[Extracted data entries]
==*==

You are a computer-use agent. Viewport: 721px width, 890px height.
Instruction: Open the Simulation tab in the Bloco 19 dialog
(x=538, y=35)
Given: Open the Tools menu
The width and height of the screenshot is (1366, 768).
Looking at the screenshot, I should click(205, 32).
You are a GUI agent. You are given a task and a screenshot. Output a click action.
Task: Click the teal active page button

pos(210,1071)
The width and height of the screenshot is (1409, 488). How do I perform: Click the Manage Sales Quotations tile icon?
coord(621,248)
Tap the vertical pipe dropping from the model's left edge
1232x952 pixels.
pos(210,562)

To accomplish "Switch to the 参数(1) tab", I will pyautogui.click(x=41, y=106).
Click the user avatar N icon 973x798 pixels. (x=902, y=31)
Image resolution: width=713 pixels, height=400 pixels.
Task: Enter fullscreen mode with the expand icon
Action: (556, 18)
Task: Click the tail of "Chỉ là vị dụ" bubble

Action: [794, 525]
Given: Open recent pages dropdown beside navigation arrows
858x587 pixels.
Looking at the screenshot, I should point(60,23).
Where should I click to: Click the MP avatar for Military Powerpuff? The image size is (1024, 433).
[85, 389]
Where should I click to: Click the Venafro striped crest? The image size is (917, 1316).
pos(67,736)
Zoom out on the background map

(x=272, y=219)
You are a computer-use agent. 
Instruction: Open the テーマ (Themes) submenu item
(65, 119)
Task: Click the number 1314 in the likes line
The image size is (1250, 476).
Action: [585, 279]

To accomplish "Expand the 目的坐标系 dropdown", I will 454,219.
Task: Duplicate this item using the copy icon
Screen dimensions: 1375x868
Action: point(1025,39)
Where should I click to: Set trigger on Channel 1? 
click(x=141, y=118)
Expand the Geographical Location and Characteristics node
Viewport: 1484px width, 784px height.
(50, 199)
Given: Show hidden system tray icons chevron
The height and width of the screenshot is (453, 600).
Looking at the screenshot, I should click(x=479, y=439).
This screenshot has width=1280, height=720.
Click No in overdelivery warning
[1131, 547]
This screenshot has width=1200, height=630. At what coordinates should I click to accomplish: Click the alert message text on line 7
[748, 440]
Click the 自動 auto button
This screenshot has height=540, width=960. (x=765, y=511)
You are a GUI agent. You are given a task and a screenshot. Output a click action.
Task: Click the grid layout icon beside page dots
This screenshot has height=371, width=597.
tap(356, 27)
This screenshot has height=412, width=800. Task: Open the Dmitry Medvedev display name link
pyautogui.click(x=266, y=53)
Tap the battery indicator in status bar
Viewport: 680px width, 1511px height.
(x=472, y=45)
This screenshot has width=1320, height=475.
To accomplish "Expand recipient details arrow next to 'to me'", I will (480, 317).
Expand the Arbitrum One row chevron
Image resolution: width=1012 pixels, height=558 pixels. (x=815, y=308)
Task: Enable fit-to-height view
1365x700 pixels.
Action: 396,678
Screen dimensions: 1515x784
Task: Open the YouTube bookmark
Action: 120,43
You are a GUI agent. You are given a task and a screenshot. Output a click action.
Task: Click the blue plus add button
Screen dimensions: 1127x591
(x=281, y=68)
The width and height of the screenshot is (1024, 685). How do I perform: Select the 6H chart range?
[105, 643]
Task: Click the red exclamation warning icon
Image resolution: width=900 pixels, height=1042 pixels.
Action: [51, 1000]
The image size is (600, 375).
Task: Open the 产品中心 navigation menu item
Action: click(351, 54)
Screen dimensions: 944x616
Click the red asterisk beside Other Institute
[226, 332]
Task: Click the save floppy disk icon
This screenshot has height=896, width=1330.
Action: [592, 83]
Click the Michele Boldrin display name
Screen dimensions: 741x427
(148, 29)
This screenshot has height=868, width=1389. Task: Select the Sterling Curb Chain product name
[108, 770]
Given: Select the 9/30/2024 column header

==*==

■ What to work on
Locate the lines above that contain "dropdown" and copy them.

■ Solution below
Given: Open recent pages dropdown beside navigation arrows
To accomplish "Expand the 目的坐标系 dropdown", I will 454,219.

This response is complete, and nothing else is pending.